> **Work task 1**: Do these statements agree with the cat forum thread? (a) Dax vomited after eating some of the vegetable curry. (b) Cookieandme shuts Cookie out of the room whenever she begs for food. (c) Spid blows in Bomber's face before trying to shut her out of the room. For each, answer yes or no and quote the deciding words.
> **Work task 2**: In the cat forum thread, what does Cookie treat as the green light to go for the food?
> **Work task 3**: Echo the cat forum thread from "Our one year" up to and including "when we say no.".

# Discipline when Eating



## CharleyRogan (Feb 20, 2009)

How can I get Dax to understand, that my food is not his food. I just get badgered all the way through my meals. I put him on the floor everytime he jumps up, say no in a firm voice, and move my food away from him. I don't feed him scraps from my dinner.

He tried vegetable curry (very mild) today whilst I left my food unattended for 30 seconds, and proceeded to vom it back up. 

It is really getting on my nerves, and I have no idea how to discipline him.


----------



## Cookieandme (Dec 29, 2011)

. Sort of have the same issue, I sit on the sofa to eat so Cookie often gets on there as well. I always hope the doorbell or phone doesn't ring, otherwise I wouldn't have any dinner left. 

If she starts to move in on me, I say a firm no and then sit down - she mostly does, however once I put my knife and fork down, this seems to be the green light 

If I am going to give her anything then I don't do if while we are on the sofa, we go to the kitchen and she gets her treat there.


----------



## CharleyRogan (Feb 20, 2009)

Isn't it really annoying? Short of shutting him out the room, I don't know what else to do!


----------



## spid (Nov 4, 2008)

Bomber does this for certain meals - I blow in her face and then if that doesn't work shut her out the room.


----------



## Cookieandme (Dec 29, 2011)

Happened tonight with my salmon - she said please (obviously she meowed) I said no, knife and fork down - green light . Little did she know I had already put some aside for her in the kitchen 

Shut her out of the room - no that is reserved for her being really naughty


----------



## Pumlan (Sep 17, 2012)

Our cats "used" to pester us at the table as well. We usually tell them a firm no and lift them down as you do as well. The kitten doesn't quite understand yet but does go away if we gently push her away or lift her off the table. 

Our one year old has got the hint after many "No"s and lifting him off the table. We try to say no before he actually jumps up which seems to work (well at least some of the time). He will occasionally get up on a chair and try to sneak up but generally backs down when we say no. 

I heard somewhere that cats generally don't do things to please us unless there's something in it for them. We therefore try to reward them when they do what we want them to do such as listening when we say no, by praising them or giving them a treat. It seems to work on our older cat. But it has taken a while!


----------



## wildaboutcats (Jul 2, 2012)

CharleyRogan said:


> Isn't it really annoying? Short of shutting him out the room, I don't know what else to do!

> **Information provided**:
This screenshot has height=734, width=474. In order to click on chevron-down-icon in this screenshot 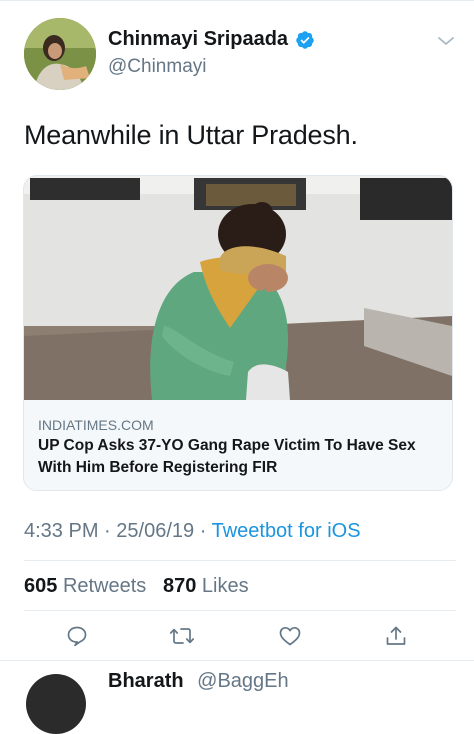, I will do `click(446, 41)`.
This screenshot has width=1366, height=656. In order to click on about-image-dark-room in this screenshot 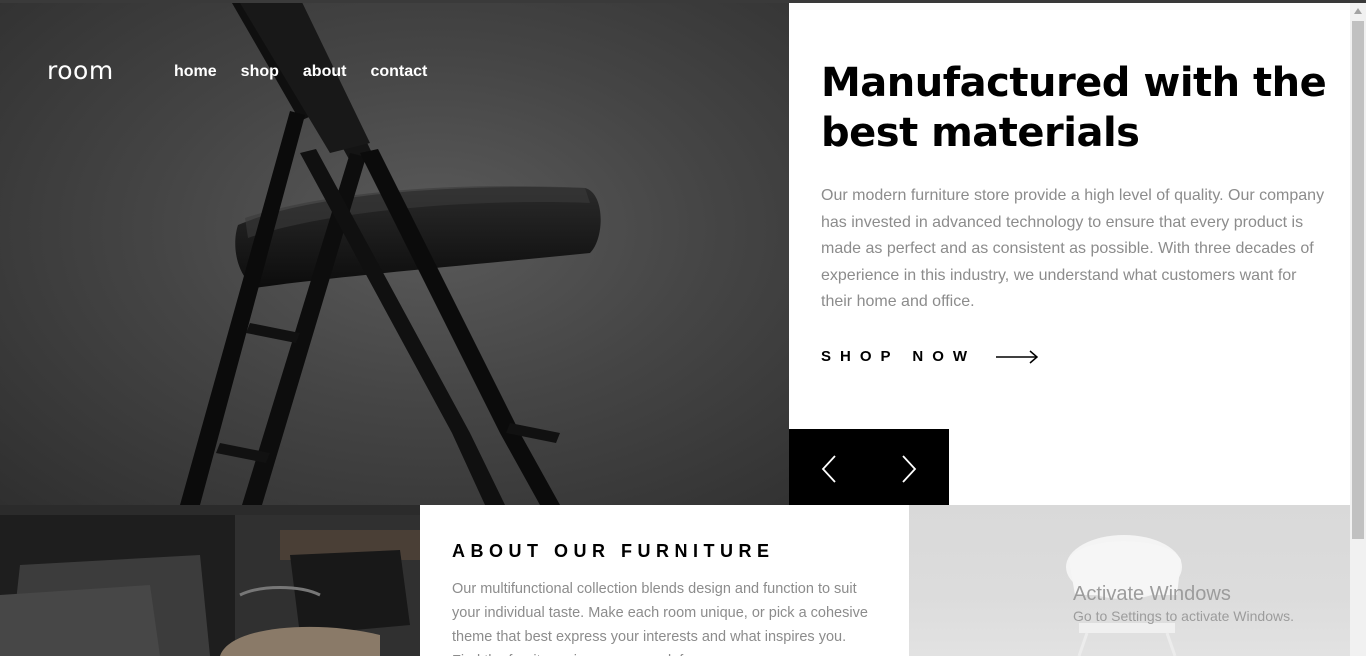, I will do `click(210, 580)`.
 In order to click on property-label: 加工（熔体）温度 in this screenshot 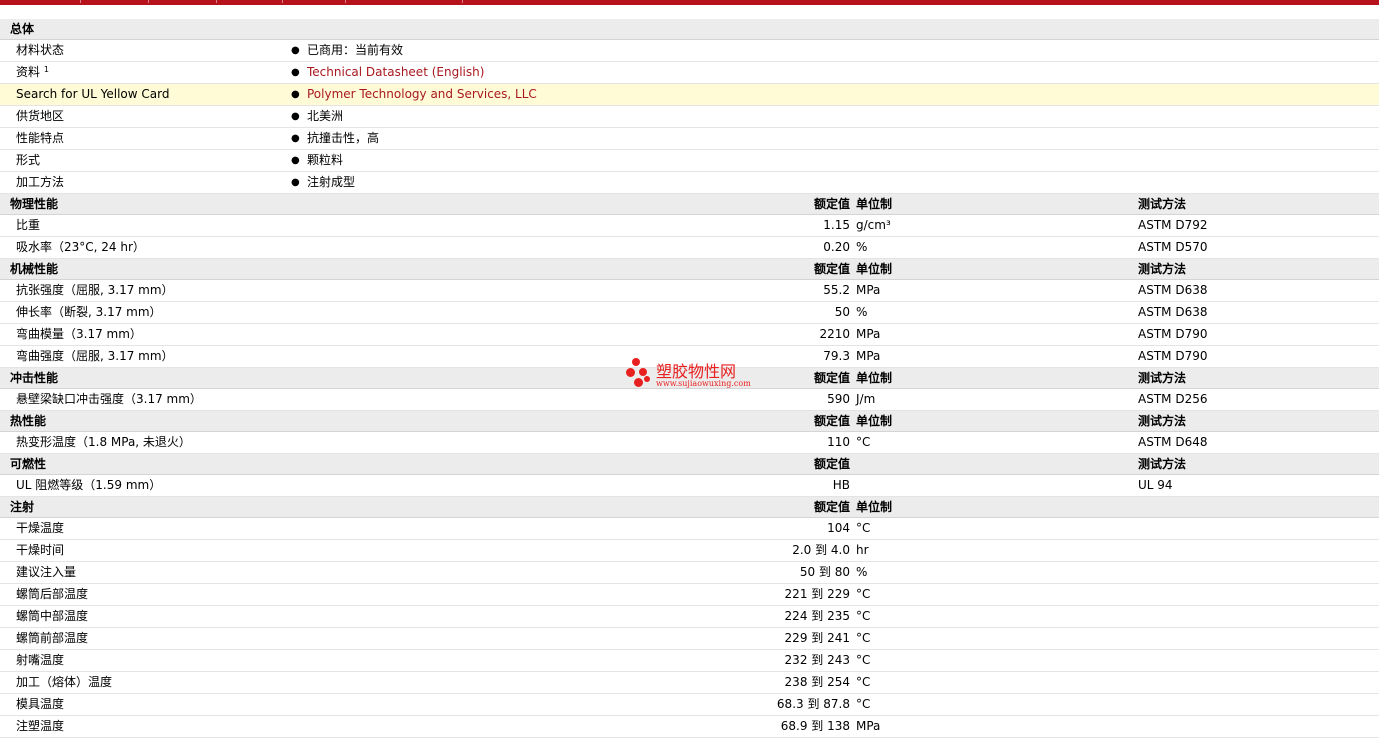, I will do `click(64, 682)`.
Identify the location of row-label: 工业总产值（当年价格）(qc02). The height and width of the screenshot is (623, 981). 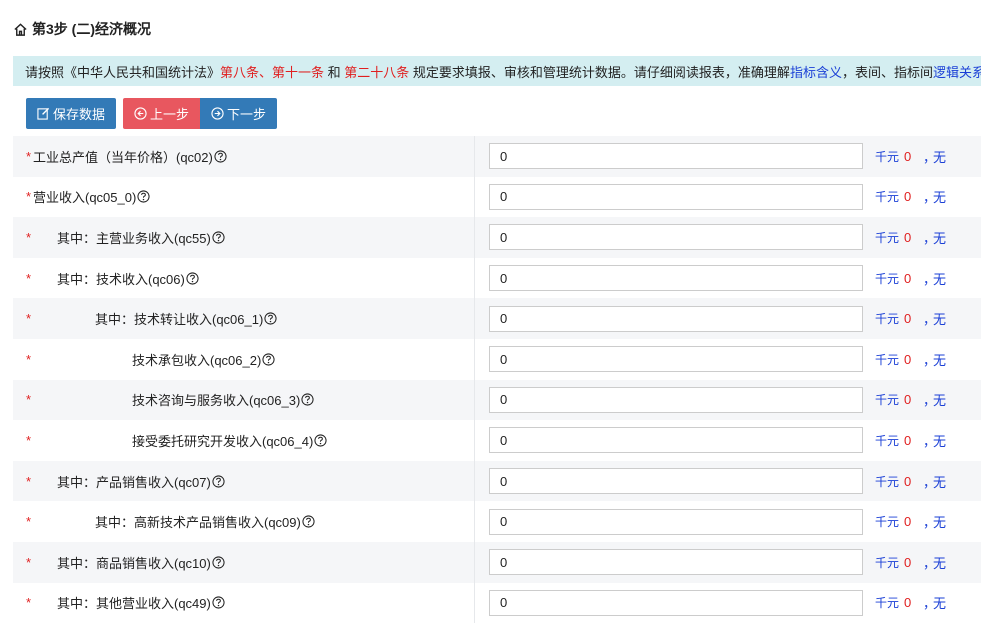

> **Worked solution 1**:
(a) Yes: "proceeded to vom it back up"
(b) No: "Shut her out of the room - no that is reserved for her being really naughty"
(c) Yes: "I blow in her face and then if that doesn't work shut her out the room."

> **Worked solution 2**: Cookieandme putting the knife and fork down.

> **Worked solution 3**:
Our one year old has got the hint after many "No"s and lifting him off the table. We try to say no before he actually jumps up which seems to work (well at least some of the time). He will occasionally get up on a chair and try to sneak up but generally backs down when we say no.